= Uruguay national cricket team =

Flag of Uruguay

The Uruguay national cricket team represents Uruguay in international cricket matches. They have mainly played against regional rivals Argentina, playing against them 29 times between 1868 and World War II, winning on six occasions.

In 2018, the team finished in second place, behind Mexico, in the annual South American Cricket Championship held in Colombia. In 2023, the team finished in second place in the South American Cricket Championship held in Buenos Aires, Argentina.

== History==

The Victoria Cricket Club was established as far back as 1842. Far away from home, in distant Montevideo, the expatriate Englishmen had yearned to play the familiar sports of their land. Hence, the local Uruguayans passing by often saw the foreigners indulging in the strange game of willow and leather.

In 1861, the Victoria Cricket Club was re-established as the Montevideo Cricket Club (MVCC), and like any other Latin American cricket club, it branched into rugby, football, and gradually field hockey and tennis. In the World Rugby Museum of Twickenham, MVCC is listed as the eighth oldest rugby union club in the world, the oldest outside Europe.

Cricket did maintain a toehold as well. In 1868, the Montevideo Cricket Club played against Argentina’s Buenos Aires Cricket Club in their home ground La Blanqueda, marking the first international match in South America.

Ten years later, the club took on the crew of a visiting vessel in a football game — the first such match played in the land. And with that cricket took a backseat in the country. However, the cricket teams of Montevideo — formed by appending a few players to the Montevideo Cricket Club — did take part in two matches against English sides.

The first was played at the Blanqueda ground over two days during the festival period in 1926, against a reasonably strong Marylebone Cricket Club (MCC) side. A figure as notable as Plum Warner led the team. Although 53 at that time, he was after all a former England captain. The team was loaded with experienced First-Class cricketers. Gubby Allen sat out for the match against Montevideo, but there was the England left-arm spinner Jack White and his guile was a bit too much for the local batsmen to handle.

MCC batted first and Irish-born Hampshire batsman Tom Jameson notched up a hundred. Guy Jackson of Derbyshire and Warner hit half centuries before the innings was closed at 366 for seven. Not all the bowlers were butchered, though. The impressive medium pacer HL Pennock picked up five for 107.

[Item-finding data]
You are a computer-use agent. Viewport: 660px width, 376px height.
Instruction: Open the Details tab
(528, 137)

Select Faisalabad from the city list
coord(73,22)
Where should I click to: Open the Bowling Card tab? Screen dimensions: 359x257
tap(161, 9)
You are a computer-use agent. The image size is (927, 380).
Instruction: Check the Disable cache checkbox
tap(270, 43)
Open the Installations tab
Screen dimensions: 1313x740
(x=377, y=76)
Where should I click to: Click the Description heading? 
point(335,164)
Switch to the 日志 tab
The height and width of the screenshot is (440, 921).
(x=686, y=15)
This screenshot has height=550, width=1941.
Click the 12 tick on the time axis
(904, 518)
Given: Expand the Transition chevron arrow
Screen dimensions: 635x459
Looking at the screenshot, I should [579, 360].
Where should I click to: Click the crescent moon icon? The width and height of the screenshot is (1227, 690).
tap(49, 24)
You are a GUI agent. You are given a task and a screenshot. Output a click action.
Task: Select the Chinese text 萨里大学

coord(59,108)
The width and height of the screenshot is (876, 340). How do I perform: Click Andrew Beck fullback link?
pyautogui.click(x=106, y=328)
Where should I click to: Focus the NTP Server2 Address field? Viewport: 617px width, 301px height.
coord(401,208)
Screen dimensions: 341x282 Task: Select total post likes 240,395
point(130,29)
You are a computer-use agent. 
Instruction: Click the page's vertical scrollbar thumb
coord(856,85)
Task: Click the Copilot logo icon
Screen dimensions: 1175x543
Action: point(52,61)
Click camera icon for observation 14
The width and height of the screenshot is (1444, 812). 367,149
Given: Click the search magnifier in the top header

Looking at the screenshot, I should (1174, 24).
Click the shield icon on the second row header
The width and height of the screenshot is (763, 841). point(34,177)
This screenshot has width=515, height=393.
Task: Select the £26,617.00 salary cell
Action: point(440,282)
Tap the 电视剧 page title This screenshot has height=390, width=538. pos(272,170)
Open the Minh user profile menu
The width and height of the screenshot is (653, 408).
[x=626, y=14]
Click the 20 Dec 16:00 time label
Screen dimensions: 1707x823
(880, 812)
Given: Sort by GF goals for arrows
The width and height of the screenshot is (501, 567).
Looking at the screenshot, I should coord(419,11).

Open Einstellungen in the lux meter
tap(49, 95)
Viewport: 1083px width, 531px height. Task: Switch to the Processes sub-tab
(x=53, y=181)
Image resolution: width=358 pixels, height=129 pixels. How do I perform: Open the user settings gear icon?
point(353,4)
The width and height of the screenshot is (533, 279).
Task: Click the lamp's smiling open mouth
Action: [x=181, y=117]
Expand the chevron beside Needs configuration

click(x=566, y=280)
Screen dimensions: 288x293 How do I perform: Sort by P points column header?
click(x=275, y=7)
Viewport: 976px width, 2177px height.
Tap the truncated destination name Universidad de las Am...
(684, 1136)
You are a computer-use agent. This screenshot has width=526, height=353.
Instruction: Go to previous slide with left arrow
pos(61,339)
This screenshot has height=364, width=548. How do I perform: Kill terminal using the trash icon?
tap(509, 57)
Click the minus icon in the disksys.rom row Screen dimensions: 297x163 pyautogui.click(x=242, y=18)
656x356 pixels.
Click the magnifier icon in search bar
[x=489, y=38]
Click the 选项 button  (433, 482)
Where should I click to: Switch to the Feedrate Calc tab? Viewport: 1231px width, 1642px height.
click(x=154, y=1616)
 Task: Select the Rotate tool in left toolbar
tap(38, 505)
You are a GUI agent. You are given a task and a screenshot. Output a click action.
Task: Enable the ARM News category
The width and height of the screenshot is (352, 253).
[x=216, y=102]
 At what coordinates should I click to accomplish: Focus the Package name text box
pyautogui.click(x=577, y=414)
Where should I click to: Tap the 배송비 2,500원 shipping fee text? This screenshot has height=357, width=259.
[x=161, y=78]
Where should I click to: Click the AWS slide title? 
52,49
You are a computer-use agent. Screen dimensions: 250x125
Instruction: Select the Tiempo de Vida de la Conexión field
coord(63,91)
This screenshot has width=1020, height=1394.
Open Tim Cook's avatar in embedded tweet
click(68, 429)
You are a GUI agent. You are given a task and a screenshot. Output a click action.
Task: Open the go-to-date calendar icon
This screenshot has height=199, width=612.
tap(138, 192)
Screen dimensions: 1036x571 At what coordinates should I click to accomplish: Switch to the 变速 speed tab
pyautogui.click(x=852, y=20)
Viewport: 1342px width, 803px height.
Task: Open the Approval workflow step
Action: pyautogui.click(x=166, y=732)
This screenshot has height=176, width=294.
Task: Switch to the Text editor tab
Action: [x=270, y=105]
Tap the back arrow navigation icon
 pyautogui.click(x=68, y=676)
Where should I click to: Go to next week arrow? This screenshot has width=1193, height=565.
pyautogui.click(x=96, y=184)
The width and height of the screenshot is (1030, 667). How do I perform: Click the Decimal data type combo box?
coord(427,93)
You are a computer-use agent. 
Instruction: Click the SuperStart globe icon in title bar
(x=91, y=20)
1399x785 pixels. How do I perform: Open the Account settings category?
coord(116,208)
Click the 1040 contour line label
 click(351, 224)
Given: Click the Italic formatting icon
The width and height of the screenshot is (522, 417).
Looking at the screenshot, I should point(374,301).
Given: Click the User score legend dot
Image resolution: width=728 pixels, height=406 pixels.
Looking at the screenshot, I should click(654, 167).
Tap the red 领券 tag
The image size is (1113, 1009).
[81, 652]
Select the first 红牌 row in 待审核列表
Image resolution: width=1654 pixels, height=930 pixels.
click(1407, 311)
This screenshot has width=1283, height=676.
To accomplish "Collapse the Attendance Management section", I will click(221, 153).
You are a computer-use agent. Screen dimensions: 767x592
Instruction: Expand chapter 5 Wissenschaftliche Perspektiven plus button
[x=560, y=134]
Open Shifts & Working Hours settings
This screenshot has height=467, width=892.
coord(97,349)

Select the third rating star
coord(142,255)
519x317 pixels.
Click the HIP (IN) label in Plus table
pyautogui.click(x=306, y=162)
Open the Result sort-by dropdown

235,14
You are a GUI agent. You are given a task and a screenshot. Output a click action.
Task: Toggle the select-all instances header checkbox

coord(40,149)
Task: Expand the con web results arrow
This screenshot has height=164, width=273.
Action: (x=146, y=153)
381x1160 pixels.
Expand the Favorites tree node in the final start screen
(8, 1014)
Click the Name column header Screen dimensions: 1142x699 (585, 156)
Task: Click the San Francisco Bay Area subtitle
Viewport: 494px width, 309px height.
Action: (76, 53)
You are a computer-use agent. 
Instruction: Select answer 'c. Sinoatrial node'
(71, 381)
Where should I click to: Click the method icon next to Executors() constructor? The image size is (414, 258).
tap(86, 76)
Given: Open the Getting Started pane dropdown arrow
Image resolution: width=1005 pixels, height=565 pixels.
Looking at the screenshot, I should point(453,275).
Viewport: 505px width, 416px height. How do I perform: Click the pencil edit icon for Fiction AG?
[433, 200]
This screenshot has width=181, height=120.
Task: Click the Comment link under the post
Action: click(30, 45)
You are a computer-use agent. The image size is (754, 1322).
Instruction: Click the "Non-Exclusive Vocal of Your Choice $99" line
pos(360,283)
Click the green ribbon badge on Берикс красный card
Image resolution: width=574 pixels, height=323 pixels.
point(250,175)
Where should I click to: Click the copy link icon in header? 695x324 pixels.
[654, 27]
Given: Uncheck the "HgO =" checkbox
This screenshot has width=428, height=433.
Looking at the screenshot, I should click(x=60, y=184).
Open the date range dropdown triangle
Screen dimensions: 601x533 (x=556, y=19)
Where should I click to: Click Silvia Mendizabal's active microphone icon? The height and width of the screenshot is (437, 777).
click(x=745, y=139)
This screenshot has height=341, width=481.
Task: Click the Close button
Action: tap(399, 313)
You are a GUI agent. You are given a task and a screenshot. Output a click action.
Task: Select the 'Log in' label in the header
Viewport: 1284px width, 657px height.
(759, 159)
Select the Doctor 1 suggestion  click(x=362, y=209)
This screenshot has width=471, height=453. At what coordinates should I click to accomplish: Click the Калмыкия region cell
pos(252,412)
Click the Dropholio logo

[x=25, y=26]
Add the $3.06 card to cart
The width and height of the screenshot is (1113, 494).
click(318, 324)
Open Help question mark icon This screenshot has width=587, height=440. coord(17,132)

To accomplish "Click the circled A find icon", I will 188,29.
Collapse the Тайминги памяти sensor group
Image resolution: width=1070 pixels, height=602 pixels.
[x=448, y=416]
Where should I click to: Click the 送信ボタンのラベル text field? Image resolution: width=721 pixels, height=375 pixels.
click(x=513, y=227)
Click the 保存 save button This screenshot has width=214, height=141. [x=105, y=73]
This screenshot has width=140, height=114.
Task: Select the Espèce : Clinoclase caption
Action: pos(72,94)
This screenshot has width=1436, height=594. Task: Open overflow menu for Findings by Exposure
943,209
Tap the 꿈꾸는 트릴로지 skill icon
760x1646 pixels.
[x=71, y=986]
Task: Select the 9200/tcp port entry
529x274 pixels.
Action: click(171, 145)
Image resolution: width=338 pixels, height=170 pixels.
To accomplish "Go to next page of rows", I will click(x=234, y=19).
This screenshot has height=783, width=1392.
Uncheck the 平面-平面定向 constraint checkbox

* **Problem set**
(a) List every club in the Uruguay cricket article whose name contains the words "Cricket Club."
(b) Quote the stretch of the Uruguay cricket article from "The first was" through "five for 107.".
The data plays no part in this work.

* **Responses per task**
(a)
Victoria Cricket Club
Montevideo Cricket Club
Buenos Aires Cricket Club
Marylebone Cricket Club

(b)
The first was played at the Blanqueda ground over two days during the festival period in 1926, against a reasonably strong Marylebone Cricket Club (MCC) side. A figure as notable as Plum Warner led the team. Although 53 at that time, he was after all a former England captain. The team was loaded with experienced First-Class cricketers. Gubby Allen sat out for the match against Montevideo, but there was the England left-arm spinner Jack White and his guile was a bit too much for the local batsmen to handle.

MCC batted first and Irish-born Hampshire batsman Tom Jameson notched up a hundred. Guy Jackson of Derbyshire and Warner hit half centuries before the innings was closed at 366 for seven. Not all the bowlers were butchered, though. The impressive medium pacer HL Pennock picked up five for 107.